Tal vez las vicisitudes argentinas actuales radiquen, más que en su economía o en su política, en su crisis de ejemplaridad. La ejemplaridad -desde siempre- consiste en protagonizar lo que se proclama. La razonabilidad, la coherencia entre lo que se dice y lo que se hace.
Los sociólogos nos han enseñado que en la estructura social ocupar un lugar involucra la necesidad imperiosa de desempeñar un rol. En la pavorosa ausencia de esta correlación se basa nuestra enfermedad. No es ninguna novedad que se espere de quien ocupa un cargo un comportamiento acorde. Desde el telefonista al presidente de la Nación. Pasando por el cerrajero, el médico, el padre, el profesor. No satisfacer la expectativa es la madre del borrego. No siempre esto está a nivel consciente. Los abuelos decían “la procesión va por dentro” cuando querían señalar factores que existían, pero no estaban expuestos.
Mucho o todo nuestro desasosiego radica en que quienes tienen que dar el ejemplo hacen “mutis por el foro”. Las multitudes, que tienen alma infantil, imitan lo que hacen o dejan de hacer los que mandan. El seguimiento es válido desde el hogar a las trincheras, pero sobre todo y ante todo en la política.
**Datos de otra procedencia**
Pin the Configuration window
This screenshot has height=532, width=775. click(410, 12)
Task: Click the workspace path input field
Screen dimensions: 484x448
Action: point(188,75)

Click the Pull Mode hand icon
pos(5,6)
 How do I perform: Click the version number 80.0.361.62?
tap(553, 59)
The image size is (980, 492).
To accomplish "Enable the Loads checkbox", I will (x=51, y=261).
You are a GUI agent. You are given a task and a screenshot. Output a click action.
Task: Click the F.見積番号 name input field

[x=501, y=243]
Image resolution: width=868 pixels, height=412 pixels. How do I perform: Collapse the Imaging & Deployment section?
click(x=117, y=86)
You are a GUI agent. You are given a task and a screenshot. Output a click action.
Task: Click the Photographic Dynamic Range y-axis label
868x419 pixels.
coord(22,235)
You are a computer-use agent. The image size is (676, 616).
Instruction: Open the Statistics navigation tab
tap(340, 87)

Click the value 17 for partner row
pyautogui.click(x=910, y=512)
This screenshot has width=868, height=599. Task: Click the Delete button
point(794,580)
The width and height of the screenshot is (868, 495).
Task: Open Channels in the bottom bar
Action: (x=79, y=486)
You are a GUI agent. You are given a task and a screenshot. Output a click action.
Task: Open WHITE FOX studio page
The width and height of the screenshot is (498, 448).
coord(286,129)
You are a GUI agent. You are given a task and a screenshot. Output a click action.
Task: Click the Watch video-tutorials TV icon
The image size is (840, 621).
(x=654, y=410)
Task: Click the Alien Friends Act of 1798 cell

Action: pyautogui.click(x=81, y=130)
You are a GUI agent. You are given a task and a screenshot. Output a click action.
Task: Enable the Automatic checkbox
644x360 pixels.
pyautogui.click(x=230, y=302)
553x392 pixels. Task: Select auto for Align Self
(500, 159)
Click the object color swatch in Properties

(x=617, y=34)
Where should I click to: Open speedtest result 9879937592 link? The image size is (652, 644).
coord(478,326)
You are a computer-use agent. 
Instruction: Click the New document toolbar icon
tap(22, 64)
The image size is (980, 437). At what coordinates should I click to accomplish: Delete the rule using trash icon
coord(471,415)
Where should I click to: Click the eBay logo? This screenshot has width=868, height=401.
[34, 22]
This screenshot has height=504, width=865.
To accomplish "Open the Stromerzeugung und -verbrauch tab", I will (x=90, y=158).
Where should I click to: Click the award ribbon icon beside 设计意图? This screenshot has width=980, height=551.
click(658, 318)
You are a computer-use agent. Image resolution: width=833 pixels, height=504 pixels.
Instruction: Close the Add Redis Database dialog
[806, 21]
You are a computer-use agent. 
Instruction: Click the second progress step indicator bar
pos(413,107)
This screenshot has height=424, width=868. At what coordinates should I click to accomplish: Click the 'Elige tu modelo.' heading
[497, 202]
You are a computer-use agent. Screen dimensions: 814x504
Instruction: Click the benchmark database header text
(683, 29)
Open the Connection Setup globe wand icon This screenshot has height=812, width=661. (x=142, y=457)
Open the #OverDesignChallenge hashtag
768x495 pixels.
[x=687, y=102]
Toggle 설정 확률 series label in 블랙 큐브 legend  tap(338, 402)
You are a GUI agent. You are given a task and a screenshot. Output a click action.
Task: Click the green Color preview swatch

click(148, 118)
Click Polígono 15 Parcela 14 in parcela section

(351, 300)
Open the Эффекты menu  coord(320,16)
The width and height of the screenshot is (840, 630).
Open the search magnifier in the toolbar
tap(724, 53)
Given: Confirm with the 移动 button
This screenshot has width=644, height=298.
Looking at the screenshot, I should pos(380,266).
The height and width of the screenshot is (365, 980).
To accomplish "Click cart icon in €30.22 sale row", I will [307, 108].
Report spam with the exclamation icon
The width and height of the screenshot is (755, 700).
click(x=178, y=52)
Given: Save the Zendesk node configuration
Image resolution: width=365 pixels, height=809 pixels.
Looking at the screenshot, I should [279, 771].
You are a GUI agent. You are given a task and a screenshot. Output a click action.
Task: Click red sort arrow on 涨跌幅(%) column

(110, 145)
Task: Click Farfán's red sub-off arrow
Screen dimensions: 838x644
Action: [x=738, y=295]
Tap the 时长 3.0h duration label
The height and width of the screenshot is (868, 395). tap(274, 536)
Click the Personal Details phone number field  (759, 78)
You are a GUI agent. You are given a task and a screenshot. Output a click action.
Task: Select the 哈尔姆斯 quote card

Millonaria, de sospechoso acrecentamiento patrimonial, que predica mentida austeridad, es ensalzada por quienes se proclaman profesionales del pensamiento. Sedicentes y sediciosos filósofos que traicionan su oficio de lucidez. Ortega y Gasset sostiene que toda existencia -individual o colectiva- es necesariamente sinuosa. Porque su cúmulo de acciones, como el caudal de un río, va forjando su lecho. En ese camino los inconvenientes de todo tipo obligan necesariamente a variar el rumbo para poder seguir. Esos meandros, esas marchas y contramarchas, forjan el sino de un río y de una vida. Ninguna es un producto de tiralíneas y compás. Pero la dirección, aunque con giros, debe ser constante. El curso del río hacia el mar y cada uno de nosotros a lo que hemos dicho a los demás y nos hemos dicho a nosotros mismos que somos. Nada más y nada menos que una consecuencia con nuestro propio invento: lo que nosotros libremente hemos decidido ser.
Este Jordán de autenticidad -en los que son gobierno y en los que son oposición- es el bautismo que nos falta. Volviendo a dos distinguidos filósofos, uno alemán y otro italiano, podríamos concluir: los argentinos tenemos en nuestros días “el imperativo categórico” del “retorno a la razón”.